La importancia de saber
idiomas y no lanzarse a la piscina de la ignorancia gastronómica
Doy fe de la realidad del relato que viene a continuación y
de las terribles consecuencias que acarreó su desenlace. Ella, solitaria por
convencimiento o por azares del destino, decidió hacerse acompañar en sus años
de jubilación prematura por la fidelidad canina en forma de caniche. Ambas
habían encontrado en la otra el consuelo a la soledad y se tenían tal devoción
que no se separaban jamás. Y en este
jamás se incluían los períodos vacacionales en los que la prioridad canina se
anteponía a la voluntad humana. Todo tipo de destinos en el que la presencia de
la perrita no estuviese aceptada quedaba
descartado y la búsqueda continuaba. Todos sabemos las posibilidades que la
cibernética ofrece para convertirnos en tour operadores desde el sillón de casa.

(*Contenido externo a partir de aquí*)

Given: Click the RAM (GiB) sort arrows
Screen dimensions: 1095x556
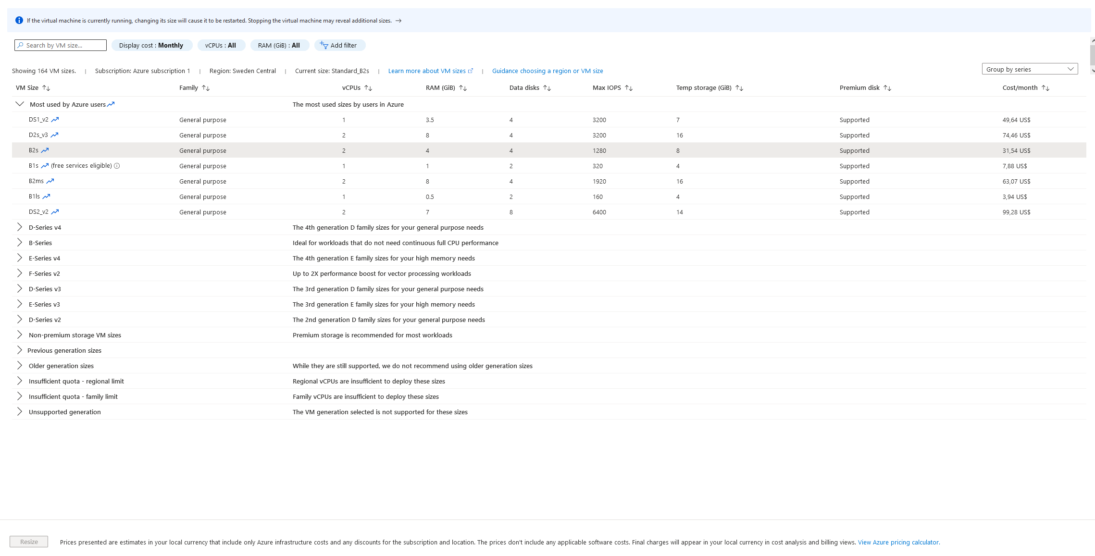Looking at the screenshot, I should [463, 88].

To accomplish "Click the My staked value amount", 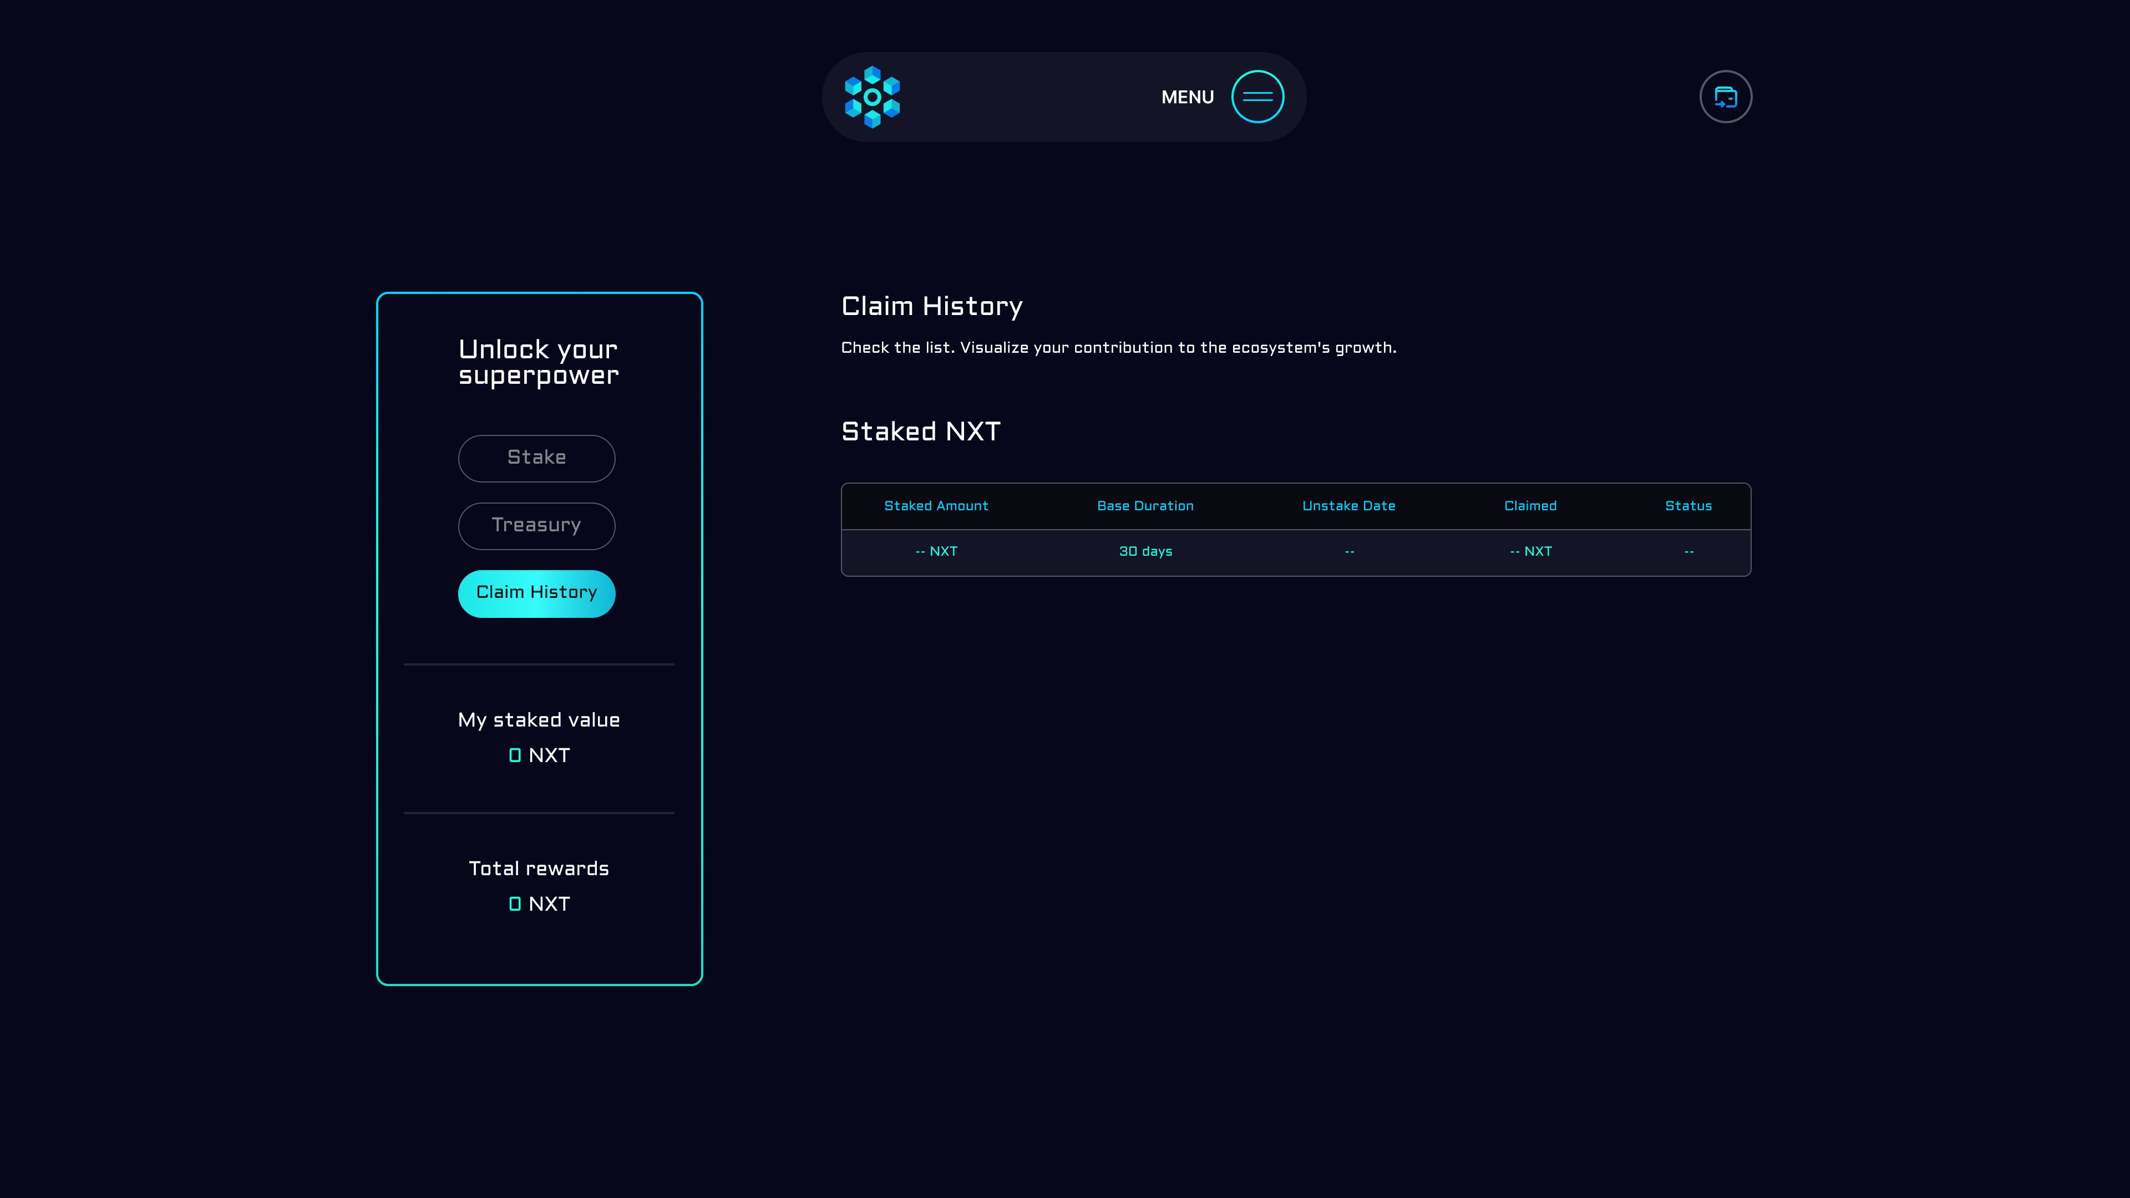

En más de una ocasión hemos planificado a la medida el viaje posible y casi
siempre con buenos resultados. En algún caso, comodidades aparte, incluso con
algún ahorro a la faltriquera del dispendio. Y aquí el verdadero problema, el
reto a superar, la inconsciencia del osado. La buena señora decidió por su
cuenta y riesgo embarcarse en una viaje transmeridiano en sentido oriental
buscando en el sol naciente acomodo para
ambas. Dio por válidas las imágenes del hotel, del crucerito opcional, de los
traslados a la cultura milenaria. No contenta con ello, y en su afán
franciscano hacia su mascota, también buscó un restaurante que ella interpretó
desde su ignorancia léxica como apto para canes. Así que al cuarto día de estancia, y siguiendo la agenda que ella misma se había
confeccionado y contratado, allá se presentaron. Asumiendo con sonrisas las
parrafadas sonrientes que le lanzaron desde su llegada, depositó al animal en
brazos del simpático maestro de
ceremonias. Nada hacía temer sobre el
futuro que le esperaba al pobre animal y ella supuso que lo encaminaban a un
apartado del salón a acicalarlo para que su elegancia fuera presa de los
píxeles que le esperaban ansiosos para inmortalizar el ágape. Los minutos se
dilataban y cierta inquietud empezó a
rondarle. Ante sus requerimientos, una simpática azafata le hacía ver
que enseguida estaría con ella a la mesa su amada perrita. Y así fue, pero no
como esperaba. A modo de cochinillo segoviano, el pobre animal apareció sobre
una bandeja convenientemente salteado de verduras, rasurado completamente y con
una expresión de despedida silenciosa que todavía no ha borrado de su
mente. Al cabo de los días, al cabo de varias
cajas de tranquimacines, al despertar de tal pesadilla, logró entender que aquel
restaurante cuyos letreros parpadeaban
alegres estaba especializado en cocinar todo aquello que el cliente trajese a sus fogones. No añadiré nada más, salvo que la reiteración
del título de este relato. Cada cual que actúe en consecuencia para evitarse sorpresas.